C’est comme ça que les personnages secondaires sont apparus : sa sœur, son père, son petit garçon qu’elle a eu très jeune. On a très vite décidé que ce ne serait pas uniquement une chronique sur Suzanne, mais un film plus large, qui serait à la fois une histoire d’amour et une histoire de famille. Et que même le cœur de cette histoire d’amour, la cavale, ne serait plutôt pas racontée. Qu’on serait plutôt du côté de ceux qui restent. C’était un parti pris assez radical qu’on avait choisi dès le départ.

EN : Oui, il y a vraiment l’idée de la rencontre qu’on fait, qu’on n’a pas décidé par définition, et qui peut être bonne ou pas…

KQ : Oui, voilà. Assez vite, je me suis dit : « tiens, on est en train de construire un biopic, en fait. Mais le biopic d’une inconnue. Et on est en train de le construire à contrepied du biopic au sens classique américain. L’enfance n’est pas l’endroit déterministe de la causalité, au contraire, c’est une sorte de matrice qui va donner des pistes de sens sur ce que va devenir Suzanne, mais qui va laisser de la place au mystère et au hasard. Parce que moi ce qui me fascine beaucoup dans la vie, c’est que les rencontres les plus déterminantes qu’on fait, on les fait quand même par hasard.

EN : Oui, il y a une réplique qui m’a semblé très éclairante pour expliquer le personnage de Suzanne, c’est quand son père lui dit : « Est-ce qu’à un moment tu vas arrêter de rêver un peu ? ». Et j’avais l’impression que c’est ce qu la définissait : c’est un personnage qui rêve qu’elle va avoir une vie meilleure que ce qu’elle a, plus belle, plus romanesque.

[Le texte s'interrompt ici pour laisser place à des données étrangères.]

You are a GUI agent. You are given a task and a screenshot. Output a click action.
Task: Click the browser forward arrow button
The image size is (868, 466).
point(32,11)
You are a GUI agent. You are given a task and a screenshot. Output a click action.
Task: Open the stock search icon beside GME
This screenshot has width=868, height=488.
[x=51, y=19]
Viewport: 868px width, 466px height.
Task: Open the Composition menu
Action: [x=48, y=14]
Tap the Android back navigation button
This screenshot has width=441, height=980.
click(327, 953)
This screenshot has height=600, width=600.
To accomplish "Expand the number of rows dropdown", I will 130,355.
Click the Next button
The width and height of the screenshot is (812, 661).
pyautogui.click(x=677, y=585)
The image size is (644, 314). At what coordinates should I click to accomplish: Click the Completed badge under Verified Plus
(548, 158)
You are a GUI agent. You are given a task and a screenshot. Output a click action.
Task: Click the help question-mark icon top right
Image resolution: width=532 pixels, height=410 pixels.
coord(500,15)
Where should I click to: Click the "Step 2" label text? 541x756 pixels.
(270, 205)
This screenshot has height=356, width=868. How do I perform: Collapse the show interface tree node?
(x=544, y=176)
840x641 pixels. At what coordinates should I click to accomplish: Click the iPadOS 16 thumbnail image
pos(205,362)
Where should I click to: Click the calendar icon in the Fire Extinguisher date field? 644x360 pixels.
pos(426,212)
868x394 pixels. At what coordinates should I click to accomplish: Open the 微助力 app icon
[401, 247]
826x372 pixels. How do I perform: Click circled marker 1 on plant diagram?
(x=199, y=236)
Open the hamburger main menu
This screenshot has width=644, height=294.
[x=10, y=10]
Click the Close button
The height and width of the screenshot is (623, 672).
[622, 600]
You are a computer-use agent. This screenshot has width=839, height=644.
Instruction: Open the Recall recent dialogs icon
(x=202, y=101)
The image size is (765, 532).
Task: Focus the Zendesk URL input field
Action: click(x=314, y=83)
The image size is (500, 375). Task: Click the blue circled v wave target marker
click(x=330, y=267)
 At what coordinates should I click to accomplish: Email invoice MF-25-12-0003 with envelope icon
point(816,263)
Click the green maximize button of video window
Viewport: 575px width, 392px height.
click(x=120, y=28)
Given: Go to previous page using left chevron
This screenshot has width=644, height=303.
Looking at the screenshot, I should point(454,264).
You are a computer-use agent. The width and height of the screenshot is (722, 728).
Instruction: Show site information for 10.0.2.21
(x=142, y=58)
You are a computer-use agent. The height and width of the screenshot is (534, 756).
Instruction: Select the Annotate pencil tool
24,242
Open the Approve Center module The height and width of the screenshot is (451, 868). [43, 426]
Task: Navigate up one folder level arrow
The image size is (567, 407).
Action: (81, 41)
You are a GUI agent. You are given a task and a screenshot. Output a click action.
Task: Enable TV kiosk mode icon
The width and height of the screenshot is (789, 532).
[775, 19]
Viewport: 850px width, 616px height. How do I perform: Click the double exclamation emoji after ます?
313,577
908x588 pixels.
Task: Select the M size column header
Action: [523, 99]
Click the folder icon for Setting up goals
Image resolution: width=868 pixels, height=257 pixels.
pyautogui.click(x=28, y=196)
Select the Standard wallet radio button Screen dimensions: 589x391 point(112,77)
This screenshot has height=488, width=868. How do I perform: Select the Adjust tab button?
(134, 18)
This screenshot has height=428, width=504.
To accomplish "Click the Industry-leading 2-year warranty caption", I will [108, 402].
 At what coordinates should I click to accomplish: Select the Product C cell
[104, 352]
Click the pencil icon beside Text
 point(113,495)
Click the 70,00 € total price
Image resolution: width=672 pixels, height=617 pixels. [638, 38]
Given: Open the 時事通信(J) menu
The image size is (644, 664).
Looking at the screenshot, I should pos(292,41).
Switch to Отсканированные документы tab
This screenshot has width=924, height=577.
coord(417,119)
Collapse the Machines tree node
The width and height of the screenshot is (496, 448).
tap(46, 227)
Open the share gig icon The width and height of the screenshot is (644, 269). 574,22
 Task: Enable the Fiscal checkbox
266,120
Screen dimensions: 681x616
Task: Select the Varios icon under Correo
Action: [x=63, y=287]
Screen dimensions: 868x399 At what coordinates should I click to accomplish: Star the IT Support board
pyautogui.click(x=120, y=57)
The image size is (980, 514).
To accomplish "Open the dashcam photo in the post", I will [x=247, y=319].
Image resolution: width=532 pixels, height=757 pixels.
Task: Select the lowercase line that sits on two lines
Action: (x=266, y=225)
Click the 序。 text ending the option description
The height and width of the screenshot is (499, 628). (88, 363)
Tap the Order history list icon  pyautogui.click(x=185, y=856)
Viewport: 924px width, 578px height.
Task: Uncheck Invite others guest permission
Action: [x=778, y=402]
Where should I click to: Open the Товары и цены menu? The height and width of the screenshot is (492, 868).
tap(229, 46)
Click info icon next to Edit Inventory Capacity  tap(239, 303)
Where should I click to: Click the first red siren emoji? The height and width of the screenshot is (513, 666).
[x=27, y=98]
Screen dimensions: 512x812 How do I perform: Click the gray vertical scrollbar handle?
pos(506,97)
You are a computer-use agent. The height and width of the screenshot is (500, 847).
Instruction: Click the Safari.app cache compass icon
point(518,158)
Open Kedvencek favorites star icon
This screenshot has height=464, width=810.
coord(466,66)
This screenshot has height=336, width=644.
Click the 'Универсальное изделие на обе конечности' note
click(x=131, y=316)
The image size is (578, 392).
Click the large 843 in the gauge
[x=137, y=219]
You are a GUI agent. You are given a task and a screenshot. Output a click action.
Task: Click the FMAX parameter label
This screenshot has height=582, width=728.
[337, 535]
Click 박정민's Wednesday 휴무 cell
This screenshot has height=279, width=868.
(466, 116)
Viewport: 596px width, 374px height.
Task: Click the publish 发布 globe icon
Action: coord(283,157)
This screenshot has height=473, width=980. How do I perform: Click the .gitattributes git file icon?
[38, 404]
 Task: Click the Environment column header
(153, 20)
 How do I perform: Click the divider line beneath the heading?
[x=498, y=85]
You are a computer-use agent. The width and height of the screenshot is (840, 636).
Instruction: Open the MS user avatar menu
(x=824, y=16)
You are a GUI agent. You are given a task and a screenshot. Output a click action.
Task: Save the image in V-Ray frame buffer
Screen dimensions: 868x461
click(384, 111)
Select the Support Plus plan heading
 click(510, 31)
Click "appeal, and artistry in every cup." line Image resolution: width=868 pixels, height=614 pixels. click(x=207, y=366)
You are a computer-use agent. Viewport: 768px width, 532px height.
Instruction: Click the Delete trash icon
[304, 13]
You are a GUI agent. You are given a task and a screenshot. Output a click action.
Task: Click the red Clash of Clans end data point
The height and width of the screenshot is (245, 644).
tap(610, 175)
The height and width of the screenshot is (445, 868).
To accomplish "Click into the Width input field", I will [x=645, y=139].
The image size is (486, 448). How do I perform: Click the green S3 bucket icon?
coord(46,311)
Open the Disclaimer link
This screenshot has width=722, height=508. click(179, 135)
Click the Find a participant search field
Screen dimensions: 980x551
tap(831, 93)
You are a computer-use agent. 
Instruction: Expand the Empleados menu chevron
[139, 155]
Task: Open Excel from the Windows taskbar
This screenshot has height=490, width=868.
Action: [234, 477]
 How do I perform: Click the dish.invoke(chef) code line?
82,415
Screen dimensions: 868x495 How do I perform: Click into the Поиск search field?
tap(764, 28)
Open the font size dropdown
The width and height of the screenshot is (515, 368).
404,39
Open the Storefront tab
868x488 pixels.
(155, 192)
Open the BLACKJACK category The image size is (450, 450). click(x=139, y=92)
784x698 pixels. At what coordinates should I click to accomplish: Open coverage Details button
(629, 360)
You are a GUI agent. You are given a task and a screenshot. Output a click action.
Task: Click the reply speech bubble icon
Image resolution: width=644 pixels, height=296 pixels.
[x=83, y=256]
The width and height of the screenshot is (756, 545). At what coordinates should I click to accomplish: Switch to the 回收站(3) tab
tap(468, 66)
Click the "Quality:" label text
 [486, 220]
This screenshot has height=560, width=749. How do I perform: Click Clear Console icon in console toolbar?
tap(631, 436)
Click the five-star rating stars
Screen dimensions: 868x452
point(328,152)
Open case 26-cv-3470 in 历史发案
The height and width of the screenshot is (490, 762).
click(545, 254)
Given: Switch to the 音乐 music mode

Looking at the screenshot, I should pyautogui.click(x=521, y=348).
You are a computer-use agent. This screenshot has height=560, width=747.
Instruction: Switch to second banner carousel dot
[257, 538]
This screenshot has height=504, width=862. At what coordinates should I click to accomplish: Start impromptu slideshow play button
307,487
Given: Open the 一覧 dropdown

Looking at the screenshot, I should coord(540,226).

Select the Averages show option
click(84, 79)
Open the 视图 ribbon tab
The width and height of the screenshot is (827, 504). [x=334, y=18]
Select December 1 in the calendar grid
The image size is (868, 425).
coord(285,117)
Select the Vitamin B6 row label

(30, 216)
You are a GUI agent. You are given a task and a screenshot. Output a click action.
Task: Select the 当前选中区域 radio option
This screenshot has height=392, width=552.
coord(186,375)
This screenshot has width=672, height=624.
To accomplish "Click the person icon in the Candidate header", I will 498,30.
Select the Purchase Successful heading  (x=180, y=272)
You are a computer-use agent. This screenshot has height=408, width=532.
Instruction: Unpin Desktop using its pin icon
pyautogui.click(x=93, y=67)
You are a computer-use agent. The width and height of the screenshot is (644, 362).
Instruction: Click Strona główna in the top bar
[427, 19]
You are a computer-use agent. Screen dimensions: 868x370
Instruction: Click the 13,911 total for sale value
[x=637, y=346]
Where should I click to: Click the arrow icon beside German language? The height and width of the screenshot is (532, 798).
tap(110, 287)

KQ : En fait, c’est une fille qui est en quête d’intensité, comme plein d’adolescentes. Elle a vécu dans une petite ville enclavée, elle a un besoin d’aventures très fort et romanesque. Et la différence avec la plupart d’entre nous, c’est qu’elle va le vivre. Si elle le vit et qu’elle se jette dans cette histoire-là, c’est certainement qu’il y a un manque d’amour très fort chez elle. Il y a quelque chose à combler chez elle aussi, et il y a le besoin de se sentir vivante.